RESPONDENT: Sandra Schultz et al.
LOCATION: City of Brookfield: City Hall
DOCKET NO.: 87-168
DECIDED BY: Rehnquist Court (1988-1990)
CITATION: 487 US 474 (1988)
ARGUED: Apr 20, 1988
DECIDED: Jun 27, 1988
Facts of the case
Sandra Schultz and Robert Braun both strongly opposed abortion and gathered like-minded citizens together to picket in front of the home of a local doctor who performed abortions. In response, the city of Brookfield, Wisconsin passed a law against all picketing in front of residential homes except for labor disputes. Following the advice of the town attorney, the city amended the law to ban labor picketing as well. The stated purpose of the law was "the protection and preservation of the home." When enacted, Schultz and Braun stopped picketing and filed suit in federal district court, claiming that the law violated the First Amendment.
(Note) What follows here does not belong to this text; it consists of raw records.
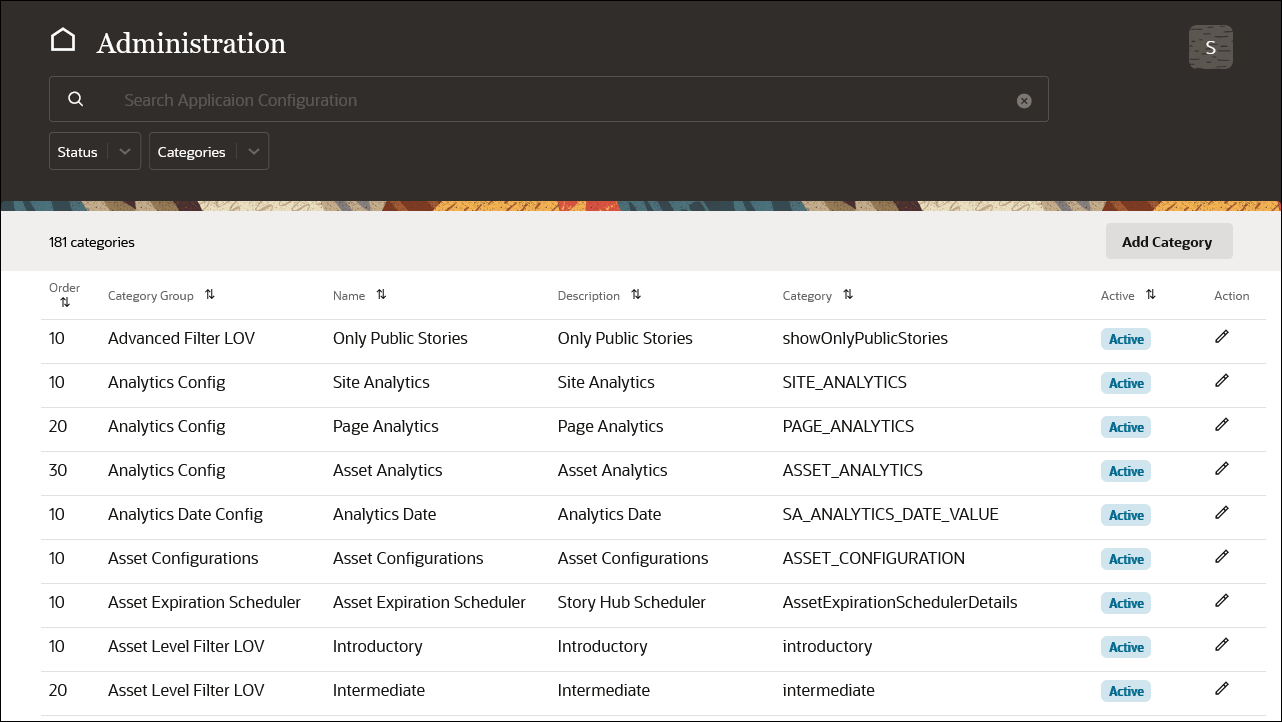Toggle the Active badge on Page Analytics
The image size is (1282, 722).
pos(1125,426)
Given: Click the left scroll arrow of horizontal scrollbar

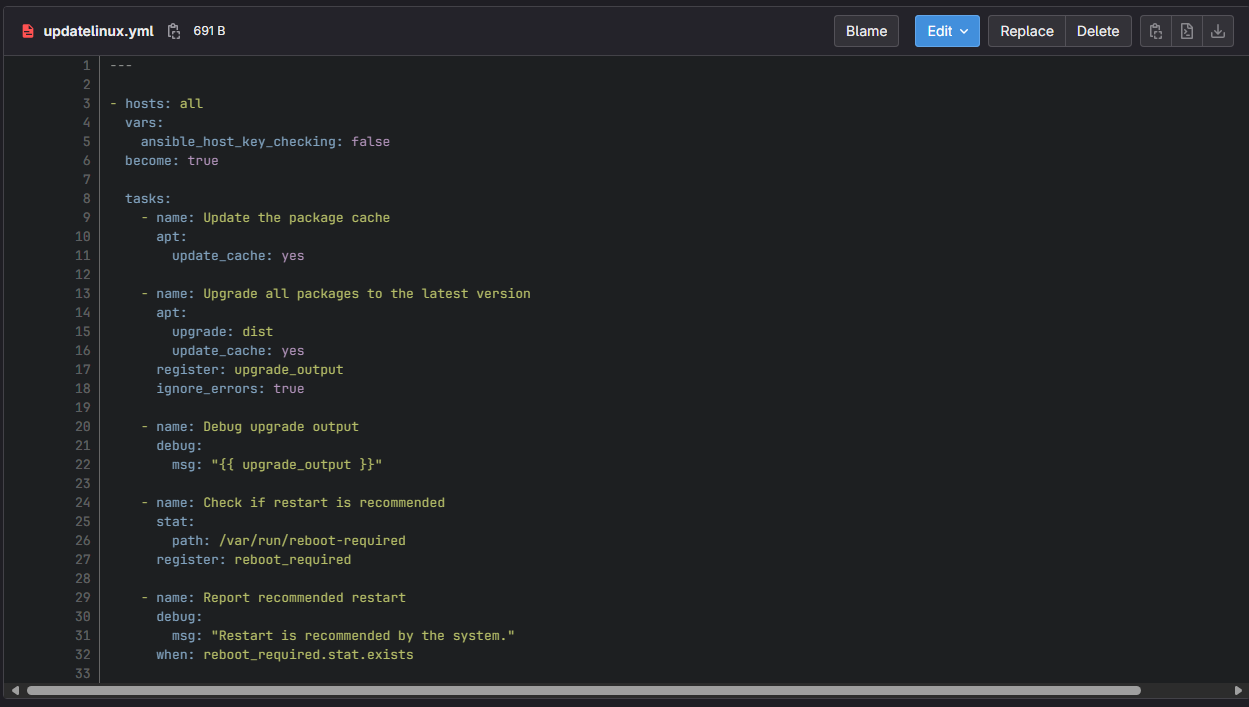Looking at the screenshot, I should click(15, 690).
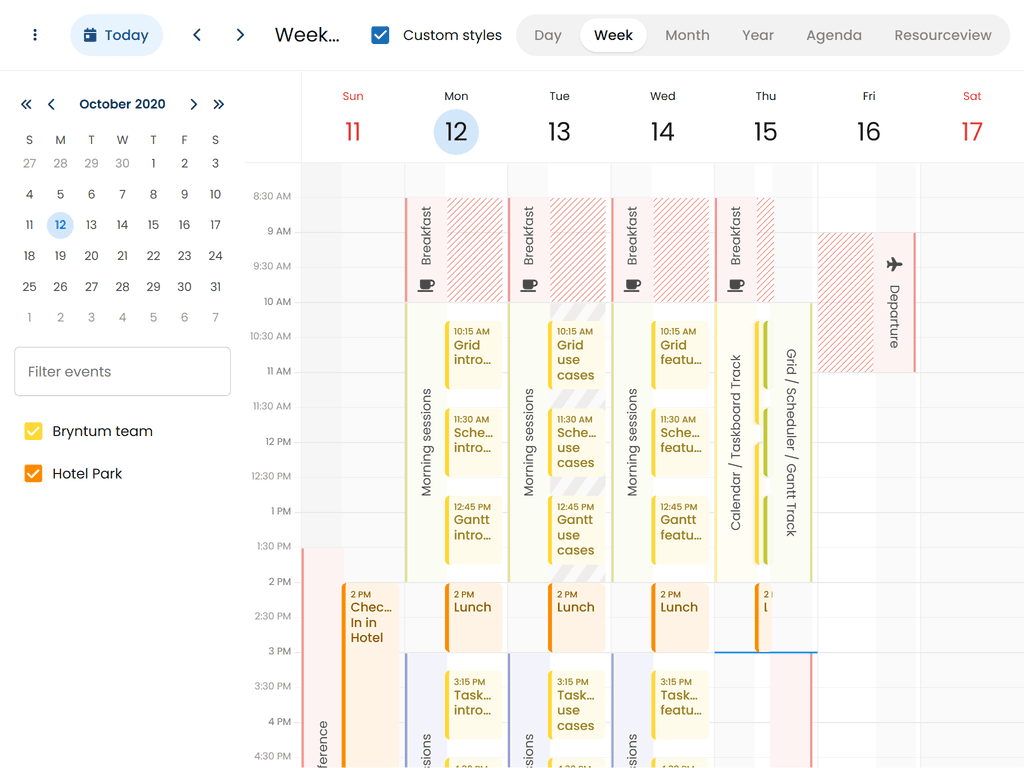Go to previous month in mini calendar
This screenshot has height=768, width=1024.
click(x=51, y=104)
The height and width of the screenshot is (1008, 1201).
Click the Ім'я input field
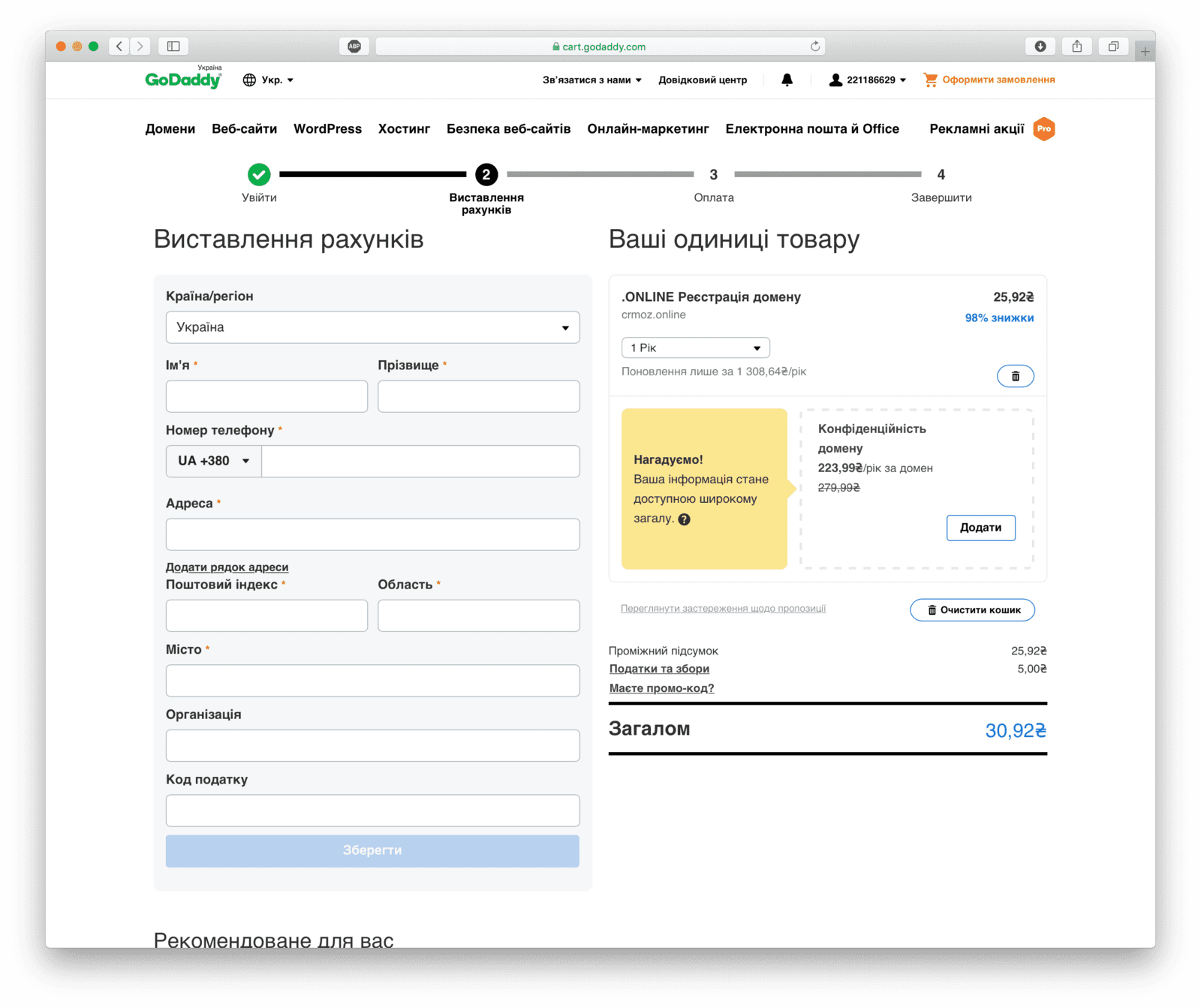coord(266,396)
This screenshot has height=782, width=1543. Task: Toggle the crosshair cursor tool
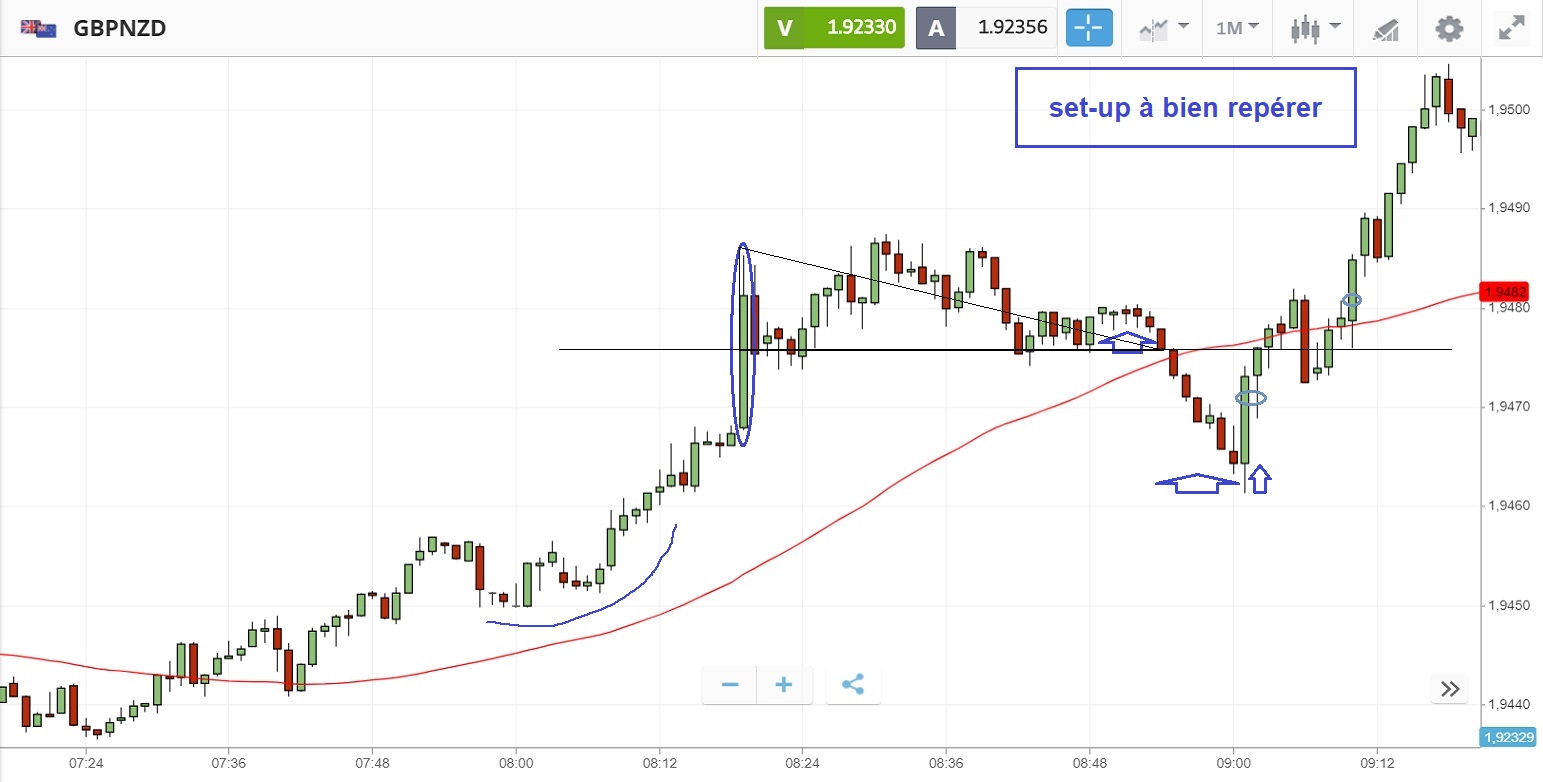tap(1089, 28)
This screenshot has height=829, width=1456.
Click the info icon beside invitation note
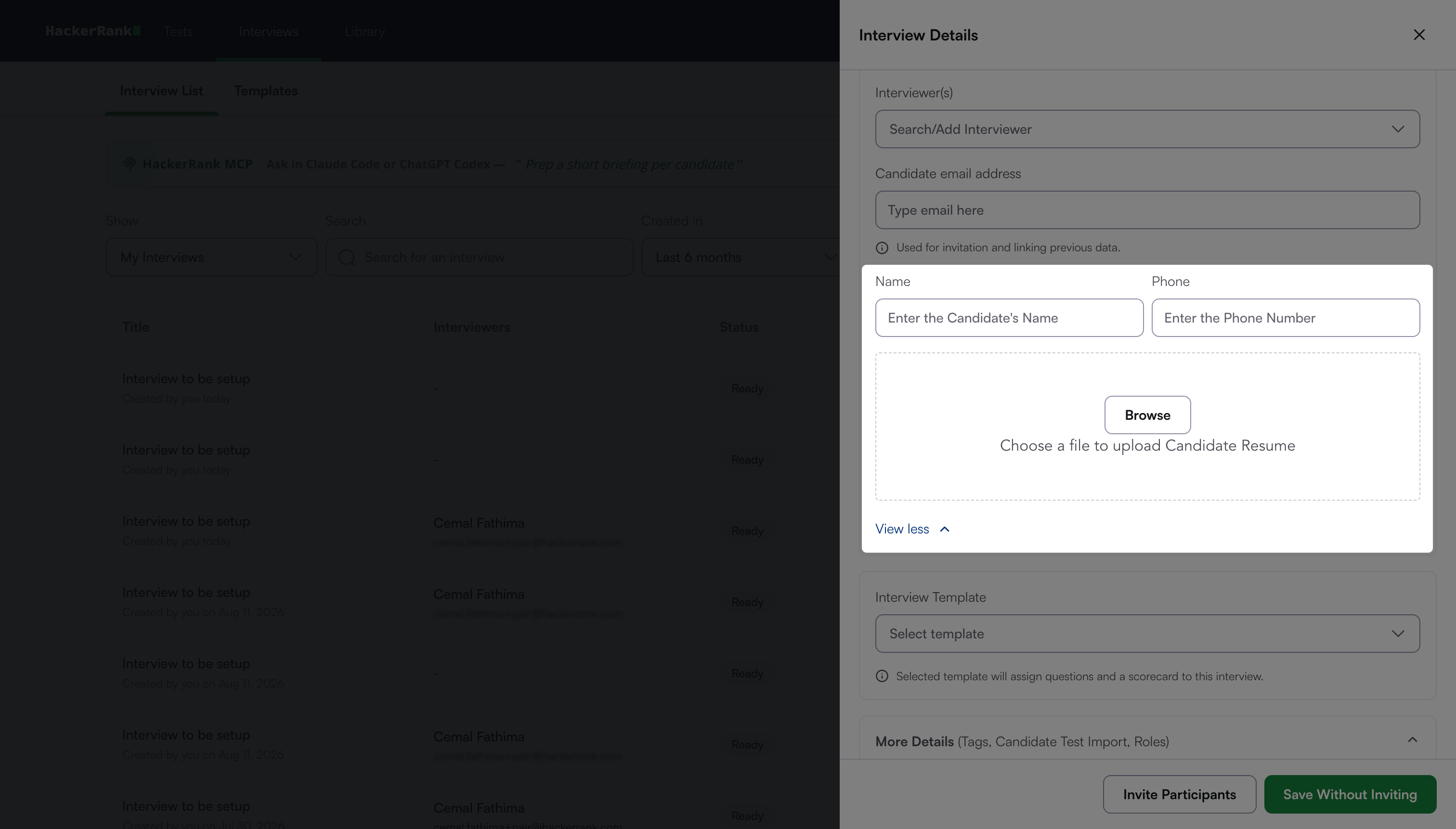(x=882, y=247)
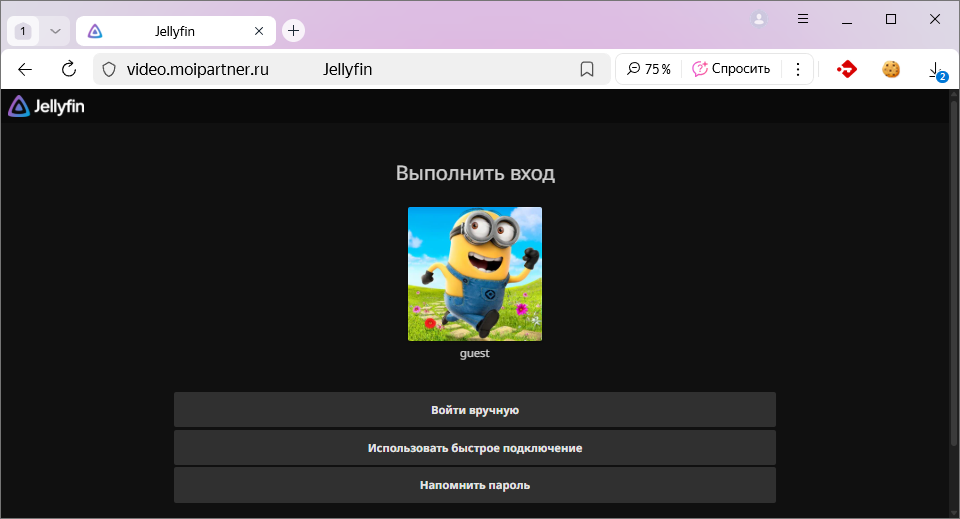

The court declared it would issue a permanent injunction against the law unless it was narrowed in scope. The United States Court of Appeals of the Seventh Circuit affirmed that the law violated the First Amendment.
Does a city ordinance prohibiting picketing in front of residential homes violate the First Amendment?
Media for Frisby v. SchultzAudio Transcription for Oral Argument - April 20, 1988 in Frisby v. Schultz
Audio Transcription for Opinion Announcement - June 27, 1988 in Frisby v. Schultz
William H. Rehnquist:
The opinion of the Court in No. 87-168, Frisby against Schultz will be announced by Justice O’Connor.
Sandra Day O'Connor:
This case is before us on appeal from the Court of Appeals for the Seventh Circuit.
It presents a facial First Amendment challenge to an ordinance enacted by the Town of Brookfield, Wisconsin that prohibits residential picketing.
The District Court held that the ordinance violated the First Amendment.
A divided panel of the Court of Appeals affirmed.
This panel decision was vacated however and the case was reheard en banc by the Court of Appeals which ultimately affirmed by an equally divided vote.
The town appealed here and we postponed consideration of jurisdiction until the hearing on the merits.
In the opinion filed today, we now reverse.
Rather than decide whether appellate jurisdiction is proper, we choose to treat the jurisdictional statement as a petition for a certiorari and have granted certiorari.
The ordinance operates against speech in a public forum since it bans picketing on the public streets.
The fact that the streets or residential does not affect the First Amendment analysis, but since the ordinance is content-neutral, it is permissible if it leaves open ample alternative channels of communication and if it is narrowly tailored to serve as significant government interest.
We conclude that the ordinance passes this test.
In order to avoid constitutional problems, we narrowly construe the scope of the ordinance as limited to picketing targeted at a single residence.
So construed, the ordinance leaves out an ample alternative since marching, leafleting, or even more broadly focus picketing is not prohibited.
The ordinance serves the significant interest of protecting residential privacy and the tranquility of the home.
Within their own homes, individuals should not be forced to listen to a speech they do not want to hear.
Since the very means of expression involved is inherently damaging the residential privacy.
The picketing ban is narrowly tailored.
The judgment of the Court of Appeals is reversed.
Justice White has filed an opinion concurring in the judgment.
Justice Brennan has filed a dissenting opinion in which Justice Marshall joins.
Justice Stevens has also filed a dissenting opinion.